The film’s “inbetweenness” is exemplified in the contrasting responses to the question of whether Mulan can be considered a ‘feminist’ hero. Some Western and Chinese viewers praised the film’s feminist messaging and its strong female protagonist, while others disliked the characterization for the same reason. One viewer told The New York Times that the film’s director had “stubbornly twisted [Mulan] into this role as an extreme feminist and hero.”

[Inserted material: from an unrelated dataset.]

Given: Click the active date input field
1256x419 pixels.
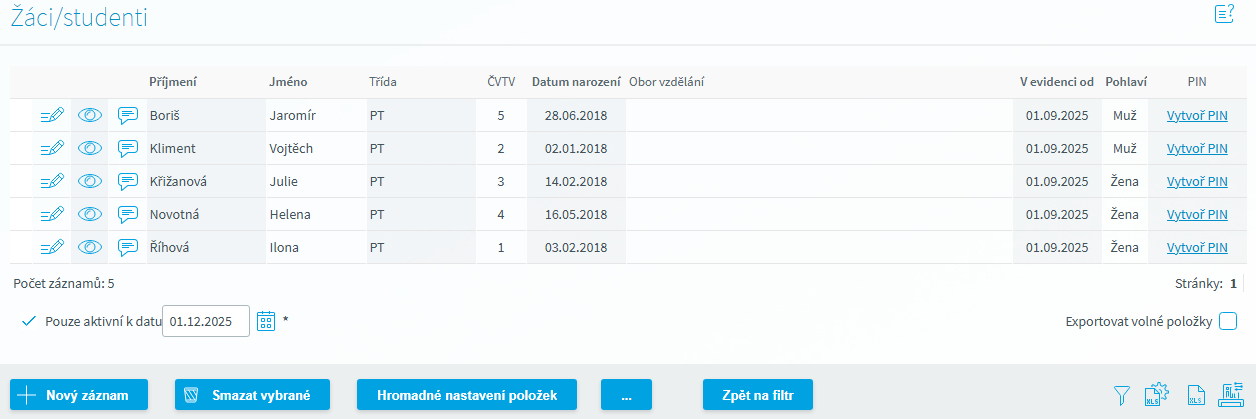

“Mulan” sparked controversy outside of mainland China, too, long before it was released, when actress Liu Yifei, who plays Mulan, expressed support for the Hong Kong police in August 2019 at the height of the protests in Hong Kong. Calls to boycott the movie over Liu’s remarks resurfaced when “Mulan” was released on Disney+ earlier this month, and protests supporting the boycott cropped up in Hong Kong, South Korea, and Thailand.
After “Mulan” appeared on Disney+, another controversy emerged. The credits revealed that parts of the movie had been filmed in Xinjiang, a far-western region of China where China’s government has been accused of human rights abuses towards Xinjiang’s Uighur Muslim minority.
Those criticisms, though, were largely unrelated to the movie’s poor box office performance in mainland China, where the government censors the Internet and the news is dominated by state-run media.
“The fact that it hasn’t been successful in China has nothing to do with the [Hong Kong] boycott movement or the attitude towards Xinjiang in the United States…it has to do with the quality of the film,” Rosen said.